The Food and Agriculture Organization of the United Nations (FAO) and the World Organisation for Animal Health (OIE) are leading a multinational effort to eradicate PPR, which can have devastating food-security and economic impacts, by 2030.

 

Eighty percent of the world's estimated 2.1 billion small ruminants live in affected regions and constitute an important asset for a third of poor rural households. PPR, first identified in Côte d'Ivoire in the 1940s, is now threatening over 75 countries.

 

While wildlife have long been considered potentially vulnerable, relatively few actual cases of PPR infection have been documented in free ranging wild goat-like species and never in free-ranging antelope.

 

The dead are highly suggestive of a spillover event from domestic animals with whom they share common grazing areas, especially in winter when foraging ranges are fewer.

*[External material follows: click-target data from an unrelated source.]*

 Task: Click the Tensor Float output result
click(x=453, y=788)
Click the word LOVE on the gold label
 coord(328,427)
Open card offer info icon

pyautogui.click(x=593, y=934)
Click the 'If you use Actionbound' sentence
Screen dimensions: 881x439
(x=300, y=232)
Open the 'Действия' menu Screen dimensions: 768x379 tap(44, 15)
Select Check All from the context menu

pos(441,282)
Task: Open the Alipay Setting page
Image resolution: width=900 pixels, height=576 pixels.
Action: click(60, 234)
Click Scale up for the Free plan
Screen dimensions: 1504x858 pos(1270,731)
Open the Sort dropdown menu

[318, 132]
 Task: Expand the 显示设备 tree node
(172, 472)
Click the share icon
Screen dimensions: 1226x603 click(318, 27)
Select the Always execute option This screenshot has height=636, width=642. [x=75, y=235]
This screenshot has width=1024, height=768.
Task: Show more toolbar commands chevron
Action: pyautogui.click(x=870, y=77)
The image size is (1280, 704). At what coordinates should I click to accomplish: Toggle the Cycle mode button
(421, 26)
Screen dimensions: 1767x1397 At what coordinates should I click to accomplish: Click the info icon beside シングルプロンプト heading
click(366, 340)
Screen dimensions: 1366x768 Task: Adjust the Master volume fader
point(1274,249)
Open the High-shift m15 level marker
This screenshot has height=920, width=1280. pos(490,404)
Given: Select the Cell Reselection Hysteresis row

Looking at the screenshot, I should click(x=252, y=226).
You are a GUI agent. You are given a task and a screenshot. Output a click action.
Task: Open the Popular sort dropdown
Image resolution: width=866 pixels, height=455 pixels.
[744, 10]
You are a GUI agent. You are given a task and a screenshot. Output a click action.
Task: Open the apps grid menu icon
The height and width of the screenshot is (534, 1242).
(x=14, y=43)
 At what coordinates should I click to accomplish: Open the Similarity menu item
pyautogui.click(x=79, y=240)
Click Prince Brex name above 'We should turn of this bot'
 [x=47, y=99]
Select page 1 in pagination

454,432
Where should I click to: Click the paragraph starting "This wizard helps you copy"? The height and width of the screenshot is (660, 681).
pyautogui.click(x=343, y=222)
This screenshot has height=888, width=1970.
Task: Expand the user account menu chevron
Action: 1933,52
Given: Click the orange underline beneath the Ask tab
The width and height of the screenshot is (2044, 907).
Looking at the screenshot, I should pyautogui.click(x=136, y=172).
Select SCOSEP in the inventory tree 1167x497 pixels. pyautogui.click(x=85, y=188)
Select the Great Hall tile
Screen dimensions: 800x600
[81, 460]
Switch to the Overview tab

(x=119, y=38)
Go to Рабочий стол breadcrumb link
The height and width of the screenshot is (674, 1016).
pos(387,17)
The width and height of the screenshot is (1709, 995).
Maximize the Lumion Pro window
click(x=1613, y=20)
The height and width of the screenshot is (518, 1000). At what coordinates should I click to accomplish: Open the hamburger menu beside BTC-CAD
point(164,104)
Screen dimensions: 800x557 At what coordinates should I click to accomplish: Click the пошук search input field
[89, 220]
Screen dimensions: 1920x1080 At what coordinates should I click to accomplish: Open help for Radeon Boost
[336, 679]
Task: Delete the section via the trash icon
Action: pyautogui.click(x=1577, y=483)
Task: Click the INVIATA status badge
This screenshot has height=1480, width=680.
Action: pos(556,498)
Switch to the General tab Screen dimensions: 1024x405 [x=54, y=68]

Efforts are ongoing to investigate the situation on the ground, geared in particular to investigating possible other causes, such as the bacterial infection (Pasteurella multocida) that is now suspected to have been the cause of death of hundreds of thousands of saiga in Kazakhstan in 2015.

 

Saiga in Mongolia are not truly migratory but are certainly nomadic with an extensive range of about 130 000 square kilometers with seasonal movements in autumn for breeding and early spring for calving. The species, was once widely spread across the Eurasian steppes, is classified as critically endangered by the International Union for Conservation of Nature.

 

PPR outbreak occurrence in Mongolia

 

Mongolia reported its first-ever outbreak of PPR in September 2016, when sheep and goat deaths were linked to an extension of PPR cases occurring in China.

 

The domestic small ruminant population in Mongolia is currently 45 million and plays an essential economic and social role in a country where more than one third of the population derives its livelihoods directly from livestock. Mongolia exports live animals, meat, milk and is the world's top producer of high-quality cashmere wool.

 

At that time, FAO and OIE immediately mobilized their Crisis Management Center for Animal Health (CMC-AH) to Ulaanbaatar to help local veterinary services assess the epidemiological situation and propose immediate and medium-term actions aimed at controlling the spread of the disease. More than 11 million domestic small ruminants - crucial for food security and nutrition - were vaccinated in the effort.

 

The saiga deaths, which highlight the extreme vulnerability of animals that have not been exposed to PPR as well as the challenge of protecting wildlife, are an "unprecedented and worrisome development," said OIE Director-General Monique Eloit.

 

"The OIE will continue to work closely with FAO to assist the Government of Mongolia in dealing with the PPR outbreaks and protect both livestock and wildlife, starting with a new CMC-AH mission in a few days," she said. "To avoid a quick and catastrophic spread of the disease, a close cooperation between the veterinary services and those responsible for wildlife management will be particularly essential."